Geteilt ist das The Murderer Skript in vier Kapitel mit sich nur langsam ausbreitenden Ausmaßen, zu je zwei Hälften, in denen in "Taxi Driver" und "Killer" erst nur die Geschichte von Kim Goo-nam erzählt und dann in "Joseon Clan" und dem finalen "Yellow Sea" die weiteren Bezüge und Einflüsse hinzugezogen, Hauptfigur Kim selber aber niemals aus den Augen gelassen wird. Der vergleichsweise ruhige, schon mit Regression und Depression startende Beginn mit begründet eingemischten Wesen und Vorfällen erweist sich dabei als überaus festes Fundament für den späteren Hetz- und Gewaltexzess, ist sich die Handlung alles andere als nur der gesteigerten Brutalität, sondern den sie ausführenden und einsteckenden Teilnehmern und auch ihrer Herkunft selber interessiert. Ohne sich um Sympathien, einem schnellen Fortgang und der reinen Mainstreambegegnung zu scheren, wird auch der Antiheld mit grundsätzlich niederen Motiven, wenn auch sicherlich einigen positiven Nebenzusätzen und seine Umgebung dann gleich als ein abstossendes Abbild gefüllt mit Urinstinkten gezeichnet. Das primäre Motiv der Zeichnung der gleichermaßen abgeschnittenen und diskriminierten Joseonjok, der in China lebenden ethnischen Koreaner, stellt dabei nur den pointierten Zusatz, die attraktive Umkleidung, nicht den Schwerpunkt in der Dramatisierung bei; [ ist Regisseur Na zwar selber auf eigenem Fuß für zwei Monate nach Yanbian gereist, fanden aber die Dreharbeiten der Einleitungsszenen im zwei Stunden entfernten Qiqihar, mit nach eigenen Aussagen "more cinematic feeling like noir" statt.]
Mag beim Übertritt nach Korea zwar die nunmehrige Metropole Seoul anfangs glänzender und mit seinen breiten Verkehrsstrassen und technisierten Hochhausfassade vielversprechender erscheinen, so gibt das zumeist im nächtlichen Dunkel spielende Geschehen sich keinerlei Illusionen einer nun vielleicht vielversprechenden Zukunft hin. Die Vergangenheit, nunmehr bloß noch blass werdende Erinnerungen des einstigen Glücks nach sich ziehend, ist in der Gegenwart zu einem Fetzen aus erotischen Träumen von Kim an seine verlassende Frau und dem zersplitterten Hochzeitsfoto verkommen; sowieso besteht das Areal aus ständig versifften, vor Schmutz und Alltagsresten verstopften und mit Schimmel und klebenden Dreck- und Essensresten - und bald nur noch mit dem Blut der Menschen gewaschenen - Behausungen. Absteigen, in die Hunde nicht hineinkriechen würden, sich die Personen aber aus Flucht vor der Polizei, den Gangstern, sich selber, oder ebenfalls notgedrungen aus Mangel an Geld und anderen Möglichkeiten verkriechen. Wo sie hausen, Kim allein, Myeon mit seinen namenlosen Spießgesellen.

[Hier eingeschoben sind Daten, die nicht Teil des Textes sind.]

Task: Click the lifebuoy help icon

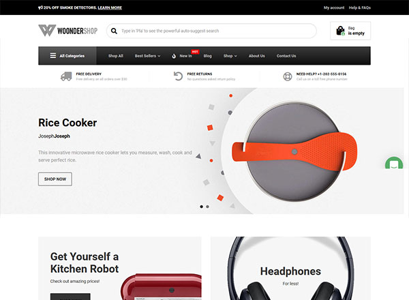Action: click(x=288, y=76)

Mag sich die Gegend auf der Landkarte auch ändern, von Yanji zu den Provinzen Gyeonggi-do, Gyeongsangnam-do, Jeollanam-do, Gyeongsangbuk-do, der unabhängigen Stadt Ulsan und wieder zurück, so bleibt der Schmutz und Unrat, die Rast- und Ruhelosigkeit und die ständige Überstürzung und Treiberei doch die gleichen; eine klamme, grau-diesige Aura voll Isolation und Desolation. Erst spielen die ablaufenden Tage des geplanten Aufenthaltes die große Rolle, die Uhrzeit der Ankunft des auserwählten Opfers, die verglichen werden muss, dann löst sich diese letzte Ordnung in ein verwirrendes Chaos auf, in dem auch und gerade das Gesetz von Recht und Ordnung keine Rolle und schon gar keine übersichtliche Führung hat. Die Ankunft und Fahndung der Polizei vergrößert die Disziplin- und Lustlosigkeit nur noch, wird sich aus blinden Übereifer und einem Sammelsurium aus Anarchie und Verwüstung nur noch mehr in die alles auflösende Katastrophe hineinsgestürzt. Zwei grössere Actionszenen befassen sich allein mit dieser Hysterie aus heulenden Sirenen, schreienden Gesetzeshütern, die sich gegenseitig über den Haufen rennen, mit dem Polizeiwagen überfahren, eine hard-hitting, full distance Massenverwüstung aus Blech, Lärm und Leibern auf Verkehrsknotenpunkten auslösen.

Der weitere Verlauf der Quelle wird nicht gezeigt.